Above is the model summary, which has some important statistics. It gives us R and R square for the regression of Y (female life expectancy) on the two predictors. R is .905, which is a very high correlation. R square tells us what proportion of the variation in female life expectancy is explained by the two predictors, a very high .818. It gives us the standard error of estimate, which we can use to put confidence intervals around the unstandardized regression coefficients

f test for the significance of the regression equation
F Test for the Significance of the Regression Equation

Next we look at the F test of the significance of the

Regression equation, Y = .342 X1 + .636 X2. Is this so much better a predictor of female literacy (Y) than simply using the mean of Y that the difference is statistically significant? The F test is a ratio of the mean square for the regression equation to the mean square for the “residual” (the departures of the actual scores on Y from what the regression equation predicted). In this case we have a very large value of F, which is significant at p <.001. Thus it is reasonable to conclude that our regression equation is a significantly better predictor than the mean of Y.

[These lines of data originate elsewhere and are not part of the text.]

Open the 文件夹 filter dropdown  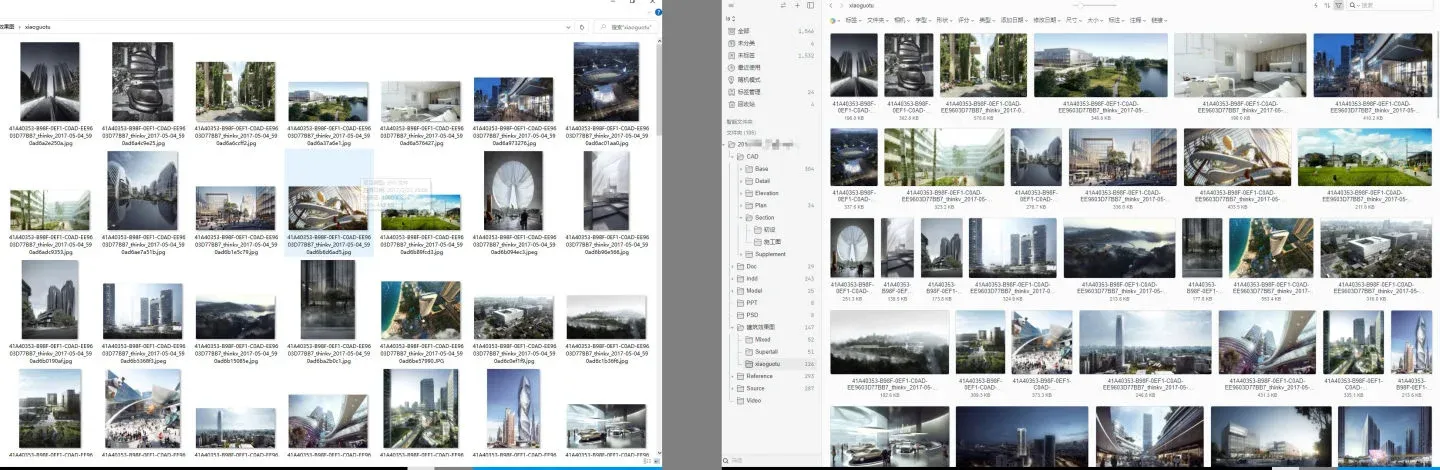(878, 20)

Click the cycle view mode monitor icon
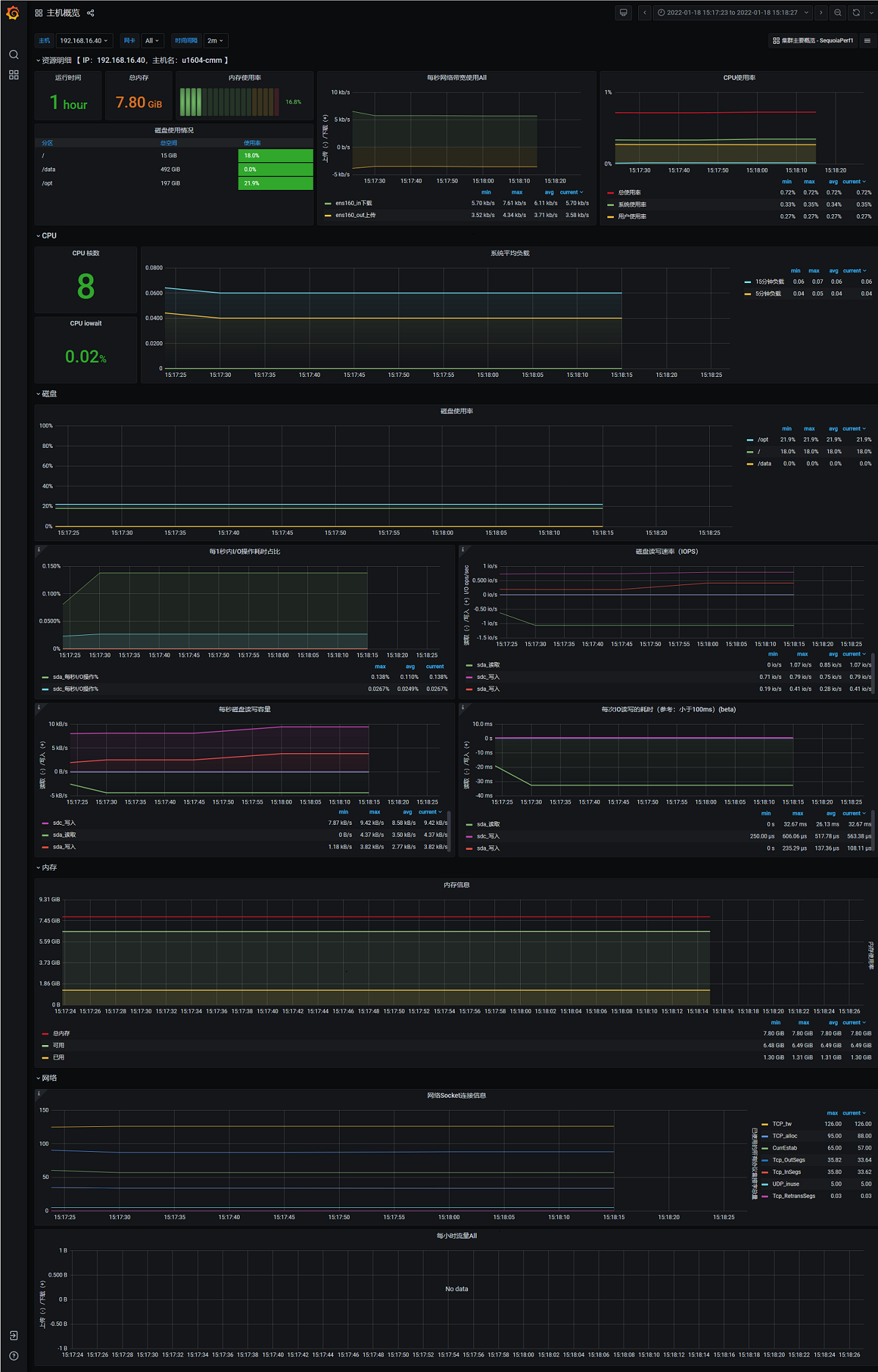[x=623, y=13]
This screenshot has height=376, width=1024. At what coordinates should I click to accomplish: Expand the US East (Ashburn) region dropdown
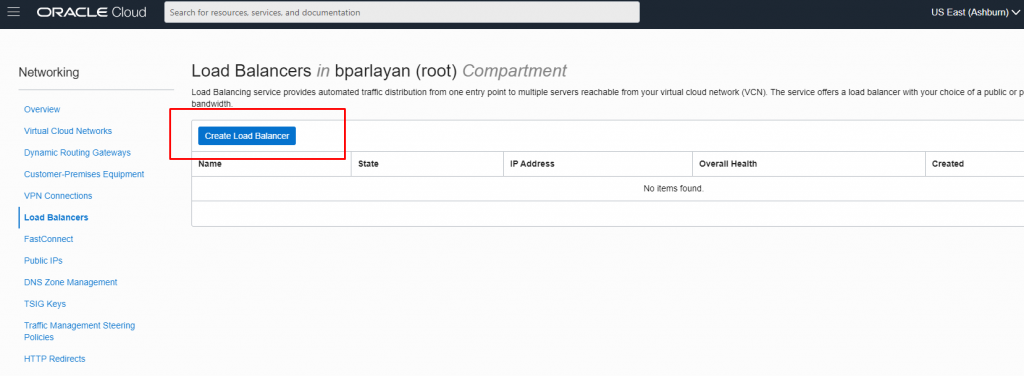pyautogui.click(x=975, y=12)
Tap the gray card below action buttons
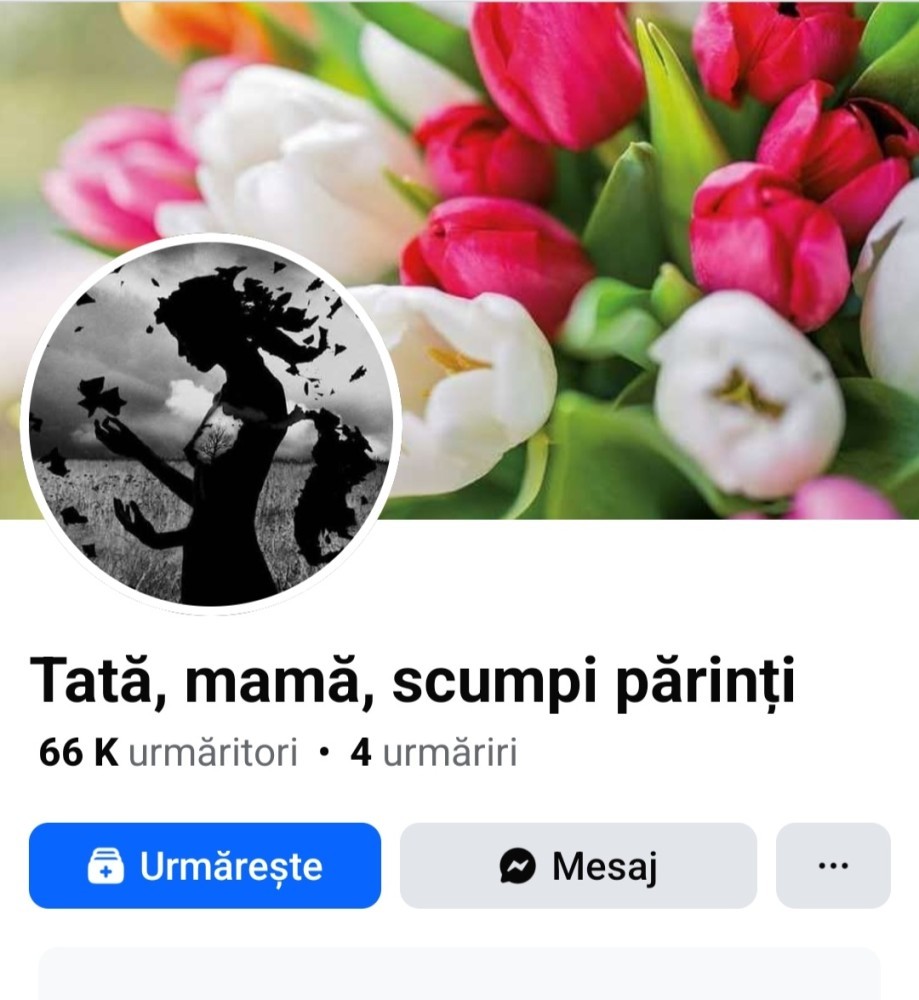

confidence intervals around the regression weights
Confidence Intervals around the Regression Weights

Finally, your output provides confidence intervals around the unstandardized regression coefficients. Thus we can say with 95% confidence that the unstandardized weight to apply to daily calorie intake to predict female life expectancy ranges between .004 and .010, and that the undstandardized weight to apply to percentage of people who read ranges between .247 and .383

limitations
Limitations

Multiple regression and correlation are among the most powerful techniques available to researchers. But powerful techniques have high demands.

These techniques require:

Every variable is measured at the interval-ratio level

Each independent variable has a linear relationship with the dependent variable

Independent variables do not interact with each other

Independent variables are uncorrelated with each other

When these requirements are violated (as they often are), these techniques will produce biased and/or inefficient estimates. There are more advanced techniques available to researchers that can correct for violations of these requirements. Such techniques are beyond the scope of this text.